— Здравствуй, папа.
— Здравствуй, Верушка, — ответил он, неожиданно для себя называя ее далеким, детским именем, и у нее на мгновение округлились глаза, последнее время воспаленные и отчужденные.
— Здравствуй, папа, — повторила она, уже отходя от него, и у него не хватило смелости остановить ее и прижать головой к груди, как когда-то в минуты ее безутешных детских огорчений и обид.
— Вот что, дочка, давно я с тобою поговорить хочу…
— О чем?
— О чем, о чем! — стараясь быть спокойным, сказал он. — Слушай вот, что все-таки происходит? Почему ты так ко мне относишься?
— Как?
— Ну как… Ну, вроде меня нет, и я не существую… Но я-то есть, ведь есть!
— Да что ты, папа… Тебе кажется… Просто…
Она заколебалась, и Глушов подался к ней.
— Просто мне не повезло, папа, — сказала она.
— В чем же тебе не повезло?
— Ты этого не поймешь, словно меня ограбили. Я так хотела ребенка.

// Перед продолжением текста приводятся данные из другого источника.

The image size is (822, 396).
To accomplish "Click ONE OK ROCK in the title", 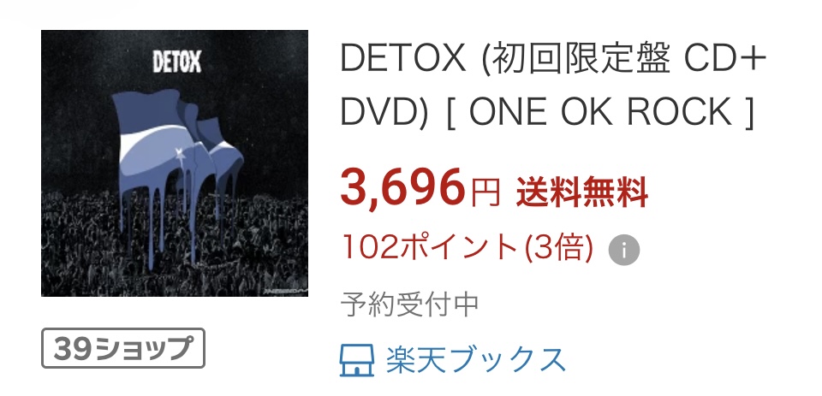I will pos(599,111).
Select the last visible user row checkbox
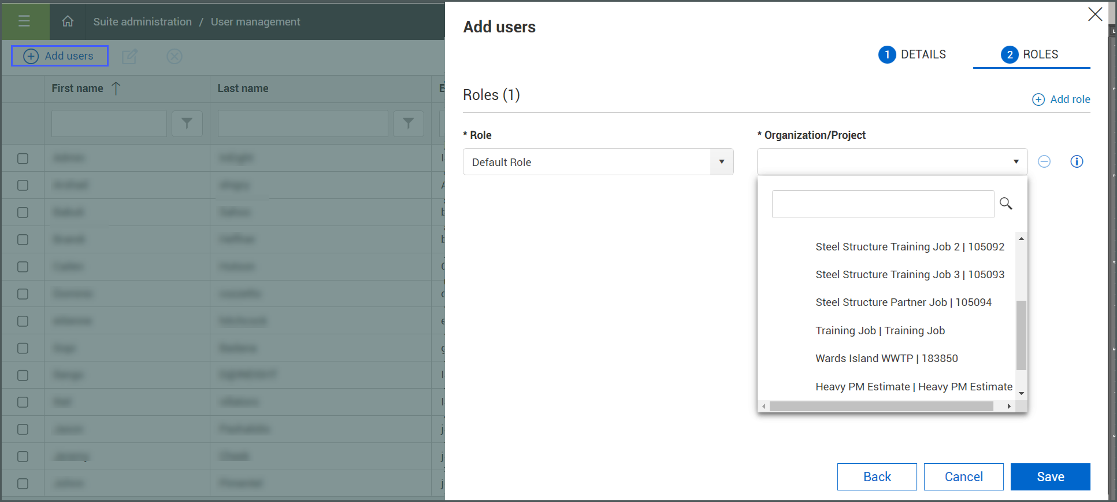This screenshot has width=1117, height=502. point(23,483)
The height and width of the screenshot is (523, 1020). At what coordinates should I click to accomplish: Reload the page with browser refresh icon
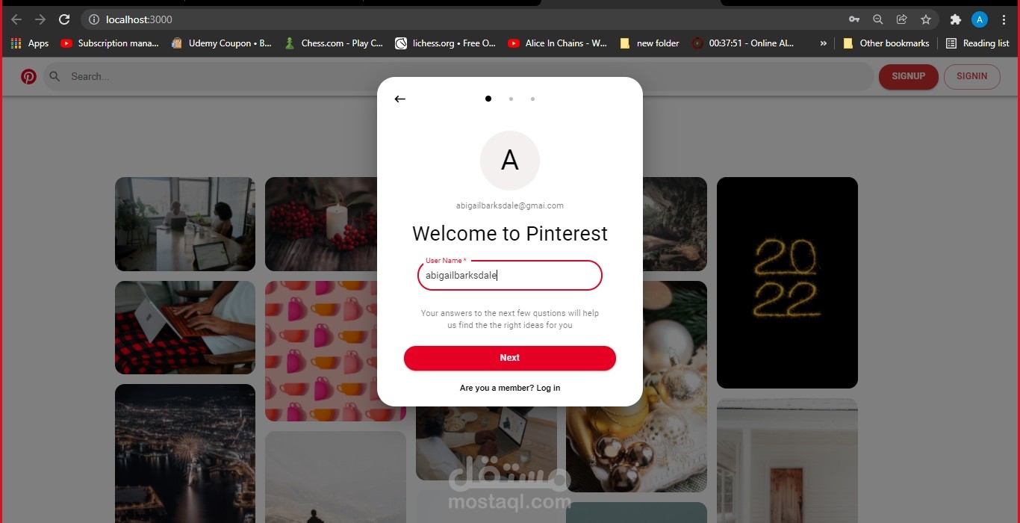[64, 19]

А теперь…
— Не надо, — попросил он, едва не сказав, что это к лучшему, но вовремя сдержался; он понял, что обидел бы ее смертельно; как было хорошо, когда она была девочкой и все сложности и беды не поднимались выше отметки в школьном табеле.

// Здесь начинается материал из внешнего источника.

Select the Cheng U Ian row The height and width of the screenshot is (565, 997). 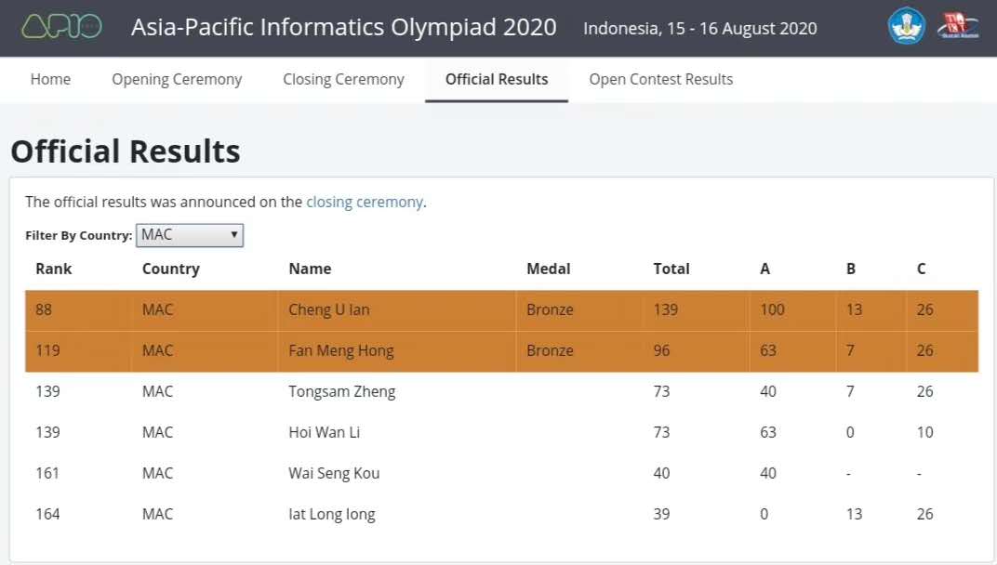(x=329, y=310)
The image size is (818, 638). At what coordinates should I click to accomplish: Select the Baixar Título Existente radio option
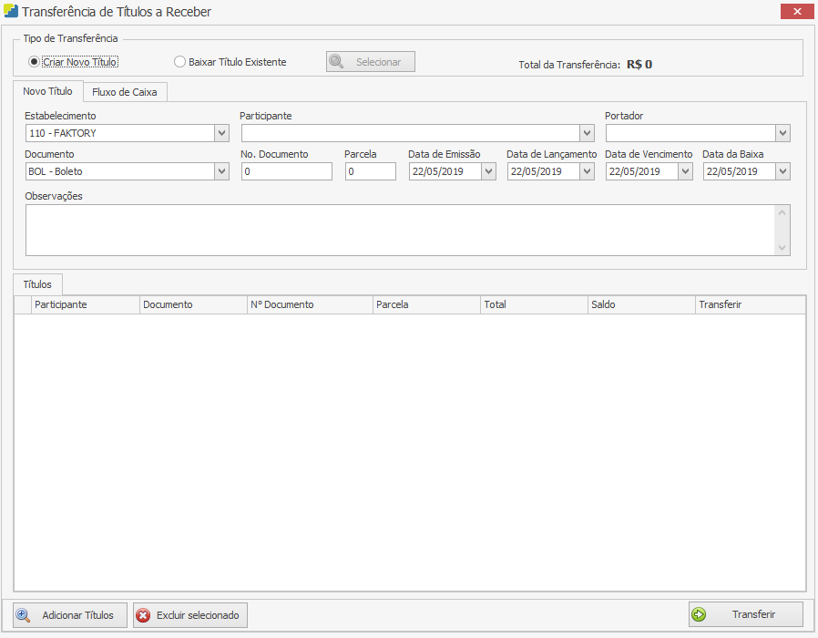[x=179, y=62]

— Знаешь, Верушка, тебе еще жить сто лет, все будет, поверь своему старому отцу, а сейчас все-таки возьми себя в руки, — попросил Глушов. — Вон и Николай волнуется, нельзя же так, ей-богу.
— А что я делаю? — пожала Вера плечами. — Ничего особенного я не делаю… Как все, так и я.

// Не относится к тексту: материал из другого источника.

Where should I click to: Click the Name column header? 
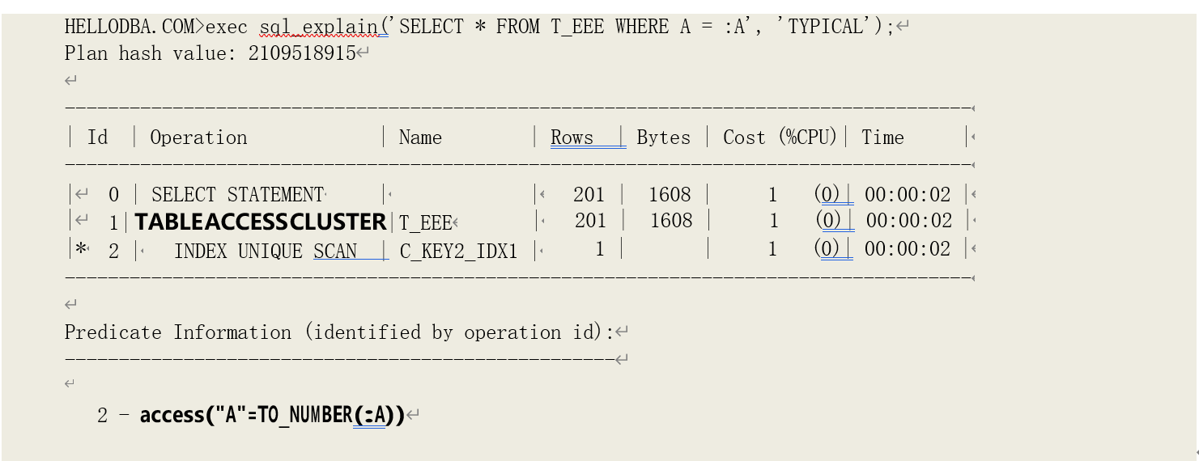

— Понимаешь, ты брось, брось, — сказал быстро Глушов. — У тебя на лице такая обреченность, словно ты давно на том свете. Такой человек на войне гибнет в первую очередь, вот что я тебе хочу сказать.
— Ну и пусть! Слушай, папа, — спохватилась она в ответ на его протестующее движение, — война тоже жизнь. Ну, ты меня пойми… — добавила она беспомощно, никак не приходили нужные слова, и разговор этот бессмысленный, они сидят, как чужие, и им тяжело друг от друга.
Вера взглянула искоса на отца, за последнее время отец помолодел, подтянулся.
— Ты совсем молодой, папка, — сказала она искренне, и Глушов смутился.
— Ну, молодой… Мне, дочка, сорок шестой достукивает.
— Осенью, двадцать четвертого ноября, — вспомнила она. — Ну, почему ты родился не в январе? На целый год считался бы моложе. Просто обидно.
Это была старая тема их разговоров, он старательно ее поддерживал, хотя хотел сказать совсем другое. Он хотел сказать, чтобы она не так сильно выказывала на людях свое горе, всем сейчас трудно, и нельзя носиться с одной своей бедой, как она ни велика.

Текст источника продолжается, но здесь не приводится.